WHAT IS ASKED: Revise the rows below so that every "GUI agent" reads "interface agent", leaving all other text unchanged.

LISTED RECORDS:

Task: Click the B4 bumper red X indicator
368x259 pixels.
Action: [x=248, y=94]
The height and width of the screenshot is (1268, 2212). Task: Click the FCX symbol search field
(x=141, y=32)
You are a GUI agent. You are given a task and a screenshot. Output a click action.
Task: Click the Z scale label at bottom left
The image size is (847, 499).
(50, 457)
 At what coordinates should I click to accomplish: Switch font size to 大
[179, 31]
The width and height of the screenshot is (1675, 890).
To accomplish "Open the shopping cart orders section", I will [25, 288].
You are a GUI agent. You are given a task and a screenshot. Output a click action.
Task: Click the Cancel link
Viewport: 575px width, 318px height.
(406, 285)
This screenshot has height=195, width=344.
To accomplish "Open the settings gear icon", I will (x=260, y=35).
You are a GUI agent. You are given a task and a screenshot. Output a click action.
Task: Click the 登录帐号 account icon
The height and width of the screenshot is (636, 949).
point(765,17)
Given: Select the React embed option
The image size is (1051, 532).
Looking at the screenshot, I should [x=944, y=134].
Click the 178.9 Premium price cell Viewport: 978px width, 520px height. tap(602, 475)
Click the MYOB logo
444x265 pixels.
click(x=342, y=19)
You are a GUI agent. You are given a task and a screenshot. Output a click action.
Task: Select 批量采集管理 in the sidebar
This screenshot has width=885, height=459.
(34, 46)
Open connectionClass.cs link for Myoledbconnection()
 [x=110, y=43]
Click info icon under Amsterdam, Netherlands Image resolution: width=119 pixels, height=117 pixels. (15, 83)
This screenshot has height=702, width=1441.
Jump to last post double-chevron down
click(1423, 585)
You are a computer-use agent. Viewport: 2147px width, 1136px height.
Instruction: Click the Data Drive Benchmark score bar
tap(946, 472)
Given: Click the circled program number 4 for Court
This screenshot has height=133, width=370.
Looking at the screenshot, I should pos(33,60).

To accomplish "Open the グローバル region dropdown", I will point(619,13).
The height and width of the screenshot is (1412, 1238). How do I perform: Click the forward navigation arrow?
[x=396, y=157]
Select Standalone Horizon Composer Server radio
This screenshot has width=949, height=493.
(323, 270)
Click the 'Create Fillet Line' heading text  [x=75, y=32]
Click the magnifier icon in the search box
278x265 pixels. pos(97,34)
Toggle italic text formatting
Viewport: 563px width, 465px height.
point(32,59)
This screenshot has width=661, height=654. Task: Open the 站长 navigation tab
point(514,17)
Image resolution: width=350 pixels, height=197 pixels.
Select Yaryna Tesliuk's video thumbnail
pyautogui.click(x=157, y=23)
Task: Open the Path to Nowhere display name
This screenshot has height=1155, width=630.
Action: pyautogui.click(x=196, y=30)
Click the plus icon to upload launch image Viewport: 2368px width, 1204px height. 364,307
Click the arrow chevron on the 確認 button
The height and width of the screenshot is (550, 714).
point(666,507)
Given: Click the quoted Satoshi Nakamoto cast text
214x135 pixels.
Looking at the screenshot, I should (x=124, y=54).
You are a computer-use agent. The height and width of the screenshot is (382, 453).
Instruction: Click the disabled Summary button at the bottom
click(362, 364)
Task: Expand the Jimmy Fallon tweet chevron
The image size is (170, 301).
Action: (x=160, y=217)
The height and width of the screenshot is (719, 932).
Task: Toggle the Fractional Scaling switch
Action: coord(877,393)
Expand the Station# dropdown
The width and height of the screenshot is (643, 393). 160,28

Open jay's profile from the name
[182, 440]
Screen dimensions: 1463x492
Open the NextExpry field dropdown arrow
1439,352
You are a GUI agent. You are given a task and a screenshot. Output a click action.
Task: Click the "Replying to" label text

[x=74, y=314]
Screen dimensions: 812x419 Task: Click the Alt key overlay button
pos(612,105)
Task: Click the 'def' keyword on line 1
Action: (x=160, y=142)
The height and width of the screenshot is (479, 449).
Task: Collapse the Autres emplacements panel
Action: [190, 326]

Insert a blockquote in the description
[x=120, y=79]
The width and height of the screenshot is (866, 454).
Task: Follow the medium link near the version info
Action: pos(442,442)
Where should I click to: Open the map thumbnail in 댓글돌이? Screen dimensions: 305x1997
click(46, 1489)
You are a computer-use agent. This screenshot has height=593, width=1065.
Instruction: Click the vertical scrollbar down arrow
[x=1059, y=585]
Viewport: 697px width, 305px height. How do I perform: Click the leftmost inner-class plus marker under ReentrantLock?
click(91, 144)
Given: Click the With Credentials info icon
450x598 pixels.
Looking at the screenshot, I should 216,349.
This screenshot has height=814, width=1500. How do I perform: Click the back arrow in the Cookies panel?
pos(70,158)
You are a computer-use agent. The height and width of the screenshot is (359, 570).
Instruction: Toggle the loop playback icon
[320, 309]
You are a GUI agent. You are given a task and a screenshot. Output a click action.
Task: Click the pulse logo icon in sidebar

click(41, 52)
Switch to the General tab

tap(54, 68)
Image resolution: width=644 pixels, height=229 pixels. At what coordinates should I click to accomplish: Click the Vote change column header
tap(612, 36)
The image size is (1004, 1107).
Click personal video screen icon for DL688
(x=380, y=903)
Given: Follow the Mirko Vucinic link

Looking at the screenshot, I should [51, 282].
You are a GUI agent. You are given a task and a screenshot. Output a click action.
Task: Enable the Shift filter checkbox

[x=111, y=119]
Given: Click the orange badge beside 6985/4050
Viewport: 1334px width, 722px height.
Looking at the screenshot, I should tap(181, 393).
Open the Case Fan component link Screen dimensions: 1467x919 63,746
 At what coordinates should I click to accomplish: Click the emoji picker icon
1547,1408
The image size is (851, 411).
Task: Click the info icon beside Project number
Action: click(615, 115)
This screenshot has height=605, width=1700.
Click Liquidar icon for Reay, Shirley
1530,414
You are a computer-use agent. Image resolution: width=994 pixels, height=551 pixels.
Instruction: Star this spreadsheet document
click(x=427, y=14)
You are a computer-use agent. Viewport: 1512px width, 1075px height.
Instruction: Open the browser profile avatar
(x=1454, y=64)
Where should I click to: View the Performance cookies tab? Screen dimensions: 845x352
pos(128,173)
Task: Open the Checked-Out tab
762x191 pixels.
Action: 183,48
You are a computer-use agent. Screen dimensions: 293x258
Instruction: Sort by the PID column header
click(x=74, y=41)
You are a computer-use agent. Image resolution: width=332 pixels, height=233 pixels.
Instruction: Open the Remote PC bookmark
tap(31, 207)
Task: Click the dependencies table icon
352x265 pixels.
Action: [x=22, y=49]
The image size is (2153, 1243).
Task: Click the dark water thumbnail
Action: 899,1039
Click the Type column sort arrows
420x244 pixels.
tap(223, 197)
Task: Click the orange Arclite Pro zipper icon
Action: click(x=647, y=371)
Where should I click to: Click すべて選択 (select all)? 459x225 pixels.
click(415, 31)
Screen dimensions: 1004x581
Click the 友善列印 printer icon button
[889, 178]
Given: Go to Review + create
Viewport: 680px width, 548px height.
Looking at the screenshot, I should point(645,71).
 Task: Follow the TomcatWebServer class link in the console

WRITTEN SOLUTION:
Task: Click the B4 bumper red X indicator
368x259 pixels.
Action: [x=248, y=94]
The height and width of the screenshot is (1268, 2212). Task: Click the FCX symbol search field
(x=141, y=32)
You are a interface agent. You are given a task and a screenshot. Output a click action.
Task: Click the Z scale label at bottom left
The image size is (847, 499).
(50, 457)
 At what coordinates should I click to accomplish: Switch font size to 大
[179, 31]
The width and height of the screenshot is (1675, 890).
To accomplish "Open the shopping cart orders section", I will [25, 288].
You are a interface agent. You are given a task and a screenshot. Output a click action.
Task: Click the Cancel link
Viewport: 575px width, 318px height.
(406, 285)
This screenshot has height=195, width=344.
To accomplish "Open the settings gear icon", I will (x=260, y=35).
You are a interface agent. You are given a task and a screenshot. Output a click action.
Task: Click the 登录帐号 account icon
The height and width of the screenshot is (636, 949).
point(765,17)
Given: Select the React embed option
The image size is (1051, 532).
Looking at the screenshot, I should [x=944, y=134].
Click the 178.9 Premium price cell Viewport: 978px width, 520px height. tap(602, 475)
Click the MYOB logo
444x265 pixels.
click(x=342, y=19)
You are a interface agent. You are given a task and a screenshot. Output a click action.
Task: Select 批量采集管理 in the sidebar
This screenshot has width=885, height=459.
(34, 46)
Open connectionClass.cs link for Myoledbconnection()
 [x=110, y=43]
Click info icon under Amsterdam, Netherlands Image resolution: width=119 pixels, height=117 pixels. (15, 83)
This screenshot has height=702, width=1441.
Jump to last post double-chevron down
click(1423, 585)
You are a computer-use agent. Viewport: 2147px width, 1136px height.
Instruction: Click the Data Drive Benchmark score bar
tap(946, 472)
Given: Click the circled program number 4 for Court
This screenshot has height=133, width=370.
Looking at the screenshot, I should pos(33,60).

To accomplish "Open the グローバル region dropdown", I will point(619,13).
The height and width of the screenshot is (1412, 1238). How do I perform: Click the forward navigation arrow?
[x=396, y=157]
Select Standalone Horizon Composer Server radio
This screenshot has width=949, height=493.
(323, 270)
Click the 'Create Fillet Line' heading text  [x=75, y=32]
Click the magnifier icon in the search box
278x265 pixels. pos(97,34)
Toggle italic text formatting
Viewport: 563px width, 465px height.
point(32,59)
This screenshot has width=661, height=654. Task: Open the 站长 navigation tab
point(514,17)
Image resolution: width=350 pixels, height=197 pixels.
Select Yaryna Tesliuk's video thumbnail
pyautogui.click(x=157, y=23)
Task: Open the Path to Nowhere display name
This screenshot has height=1155, width=630.
Action: pyautogui.click(x=196, y=30)
Click the plus icon to upload launch image Viewport: 2368px width, 1204px height. 364,307
Click the arrow chevron on the 確認 button
The height and width of the screenshot is (550, 714).
point(666,507)
Given: Click the quoted Satoshi Nakamoto cast text
214x135 pixels.
Looking at the screenshot, I should (x=124, y=54).
You are a computer-use agent. The height and width of the screenshot is (382, 453).
Instruction: Click the disabled Summary button at the bottom
click(362, 364)
Task: Expand the Jimmy Fallon tweet chevron
The image size is (170, 301).
Action: (x=160, y=217)
The height and width of the screenshot is (719, 932).
Task: Toggle the Fractional Scaling switch
Action: coord(877,393)
Expand the Station# dropdown
The width and height of the screenshot is (643, 393). 160,28

Open jay's profile from the name
[182, 440]
Screen dimensions: 1463x492
Open the NextExpry field dropdown arrow
1439,352
You are a interface agent. You are given a task and a screenshot. Output a click action.
Task: Click the "Replying to" label text

[x=74, y=314]
Screen dimensions: 812x419 Task: Click the Alt key overlay button
pos(612,105)
Task: Click the 'def' keyword on line 1
Action: (x=160, y=142)
The height and width of the screenshot is (479, 449).
Task: Collapse the Autres emplacements panel
Action: [190, 326]

Insert a blockquote in the description
[x=120, y=79]
The width and height of the screenshot is (866, 454).
Task: Follow the medium link near the version info
Action: pos(442,442)
Where should I click to: Open the map thumbnail in 댓글돌이? Screen dimensions: 305x1997
click(46, 1489)
You are a computer-use agent. This screenshot has height=593, width=1065.
Instruction: Click the vertical scrollbar down arrow
[x=1059, y=585]
Viewport: 697px width, 305px height. How do I perform: Click the leftmost inner-class plus marker under ReentrantLock?
click(91, 144)
Given: Click the With Credentials info icon
450x598 pixels.
Looking at the screenshot, I should 216,349.
This screenshot has height=814, width=1500. How do I perform: Click the back arrow in the Cookies panel?
pos(70,158)
You are a computer-use agent. The height and width of the screenshot is (359, 570).
Instruction: Toggle the loop playback icon
[320, 309]
You are a interface agent. You are given a task and a screenshot. Output a click action.
Task: Click the pulse logo icon in sidebar

click(41, 52)
Switch to the General tab

tap(54, 68)
Image resolution: width=644 pixels, height=229 pixels. At what coordinates should I click to accomplish: Click the Vote change column header
tap(612, 36)
The image size is (1004, 1107).
Click personal video screen icon for DL688
(x=380, y=903)
Given: Follow the Mirko Vucinic link

Looking at the screenshot, I should [51, 282].
You are a interface agent. You are given a task and a screenshot. Output a click action.
Task: Enable the Shift filter checkbox

[x=111, y=119]
Given: Click the orange badge beside 6985/4050
Viewport: 1334px width, 722px height.
Looking at the screenshot, I should tap(181, 393).
Open the Case Fan component link Screen dimensions: 1467x919 63,746
 At what coordinates should I click to accomplish: Click the emoji picker icon
1547,1408
The image size is (851, 411).
Task: Click the info icon beside Project number
Action: click(615, 115)
This screenshot has height=605, width=1700.
Click Liquidar icon for Reay, Shirley
1530,414
You are a computer-use agent. Image resolution: width=994 pixels, height=551 pixels.
Instruction: Star this spreadsheet document
click(x=427, y=14)
You are a computer-use agent. Viewport: 1512px width, 1075px height.
Instruction: Open the browser profile avatar
(x=1454, y=64)
Where should I click to: View the Performance cookies tab? Screen dimensions: 845x352
pos(128,173)
Task: Open the Checked-Out tab
762x191 pixels.
Action: 183,48
You are a computer-use agent. Screen dimensions: 293x258
Instruction: Sort by the PID column header
click(x=74, y=41)
You are a computer-use agent. Image resolution: width=332 pixels, height=233 pixels.
Instruction: Open the Remote PC bookmark
tap(31, 207)
Task: Click the dependencies table icon
352x265 pixels.
Action: [x=22, y=49]
The image size is (2153, 1243).
Task: Click the dark water thumbnail
Action: 899,1039
Click the Type column sort arrows
420x244 pixels.
tap(223, 197)
Task: Click the orange Arclite Pro zipper icon
Action: click(x=647, y=371)
Where should I click to: Click すべて選択 (select all)? 459x225 pixels.
click(415, 31)
Screen dimensions: 1004x581
Click the 友善列印 printer icon button
[889, 178]
Given: Go to Review + create
Viewport: 680px width, 548px height.
Looking at the screenshot, I should point(645,71).
 Task: Follow the TomcatWebServer class link in the console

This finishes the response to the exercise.